São 6:40h da manhã e o primeiro despertador toca. Primeiro? Sim, porque são necessários pelo menos quatro para que me possa levantar da cama. Porquê? Falta de vontade? Má disposição matinal? Não. Trata-se de sono e um método agonizante para sair da cama com tempo de sobra.

Desde logo, temos duas condicionantes frente a frente – sono e tempo. O cansaço deve-se às imensas horas preenchidas com: caminhadas até a universidade, duas aulas de quatro horas, mais três horas direcionadas para a realização de trabalhos ou estudo, uma ou duas horas para uma ou outra atividade extra curricular e o resto despendido para executar com excelência todas as necessidades básicas: dormir, comer, ir à casa de banho, tomar banho, lavar os dentes, passar tempo com a família, etc. Tudo componentes diárias dos nossos dias. No entanto, apesar do cansaço ser referido ao longo dos intermináveis dias, este não é o grande problema – somos jovens, assumimos um compromisso connosco, com os nossos pais e com a instituição que frequentamos, e, por isso, temos de levá-lo até ao fim. Sendo assim, o sono e o tempo são dois fatores que estão excluídos.

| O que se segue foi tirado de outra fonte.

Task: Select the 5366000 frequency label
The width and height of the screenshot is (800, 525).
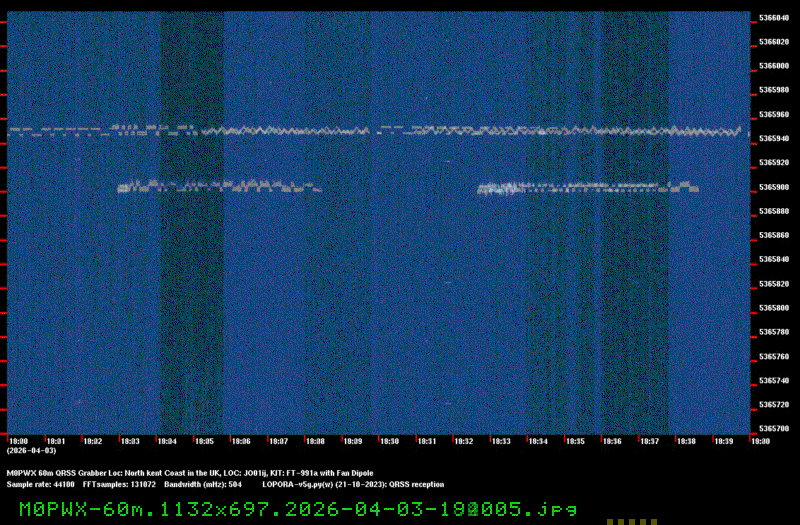Action: (x=774, y=66)
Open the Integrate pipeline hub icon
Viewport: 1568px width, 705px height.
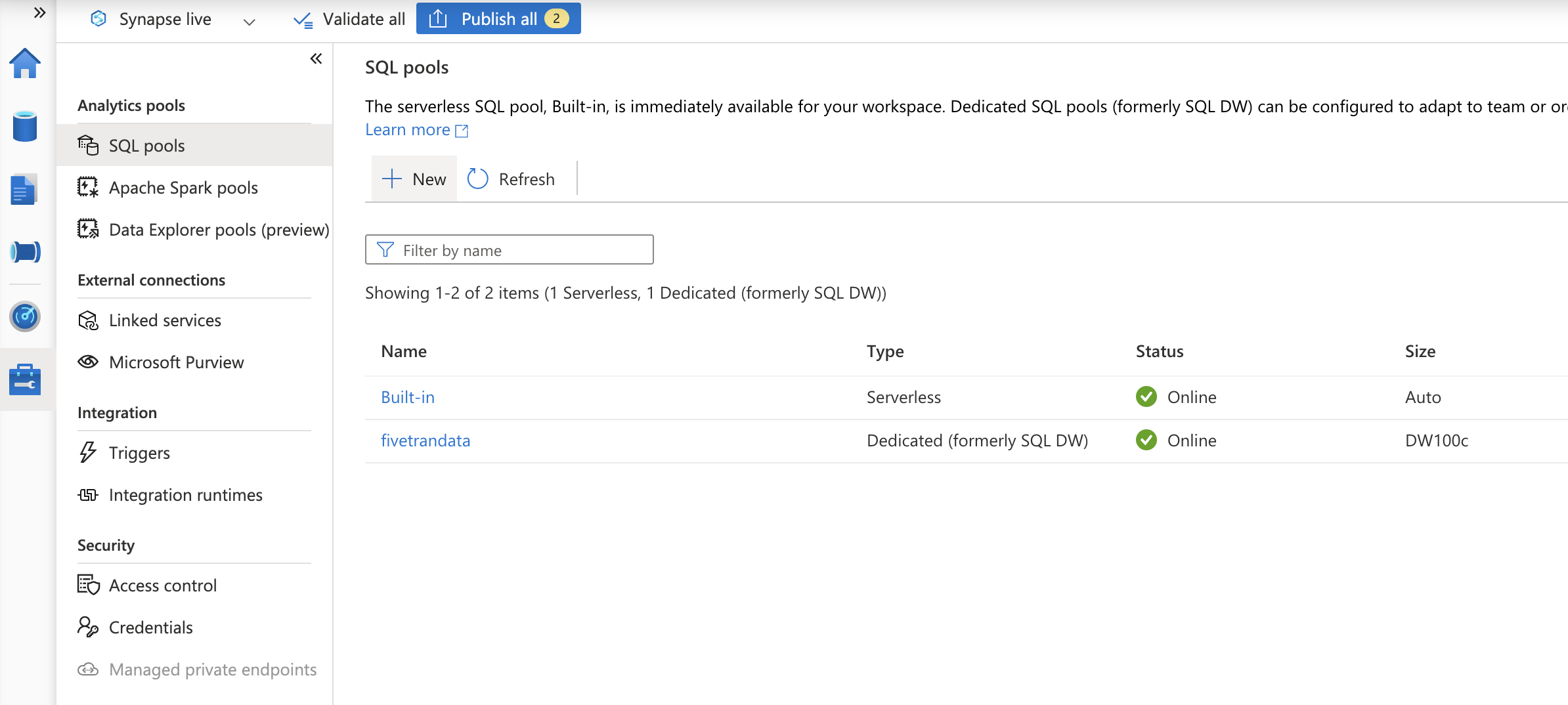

O respeito pela concretização do compromisso depende muito de estudante para estudante, mas sejamos sinceros: estudante é aquele que leva o ensino a sério, o que se empenha, não falta às aulas e estuda para qualquer tipo de avaliação. Aquele que anda a passear com os livros na mão, conhece a universidade por fora e passa horas infindáveis no café, não passa de um mero turista. Não aquele turista que faz o esforço para conhecer ao máximo o local que visitou, aquele que passa apenas a conseguir avaliar a qualidade das cadeiras por tantas horas nelas se sentar.

Mas já me estou a desviar do pretendido…Um dos aspetos que importa avaliar é a consideração que os professores têm para com os esforços anteriormente referidos. Mais uma vez digo que são esforços a próprio risco. Claro que os docentes deveriam ter algum bom senso. À semelhança dos estudantes, existem diferentes tipos de professores: o Fixólas, o Esquecido, o Memofante, o sargento e o estou nem aí.

Comecemos por aquele que geralmente os estudantes adoram. Professor Fixólas, nome no masculino, no entanto, com utilização adequada a ambos os sexos; aquele que não passa folhas de presença; fornece os diapositivos das aulas, mais material extra de estudo; deixa utilizar aparelhos eletrónicos e não é assim tão exigente com a forma de escrever. Aquele professor cujos cabulas gostavam de ser e do qual usam e abusam (“a gente dá-lhes uma mão, eles querem logo o braço”), aquele que está sentenciado a que não o ouçam verdadeiramente – uns porque não querem, outros porque não o conseguem ouvir, tal é o barulho que se instala. Falta de consideração um – não expulsar os alunos perturbadores das aulas.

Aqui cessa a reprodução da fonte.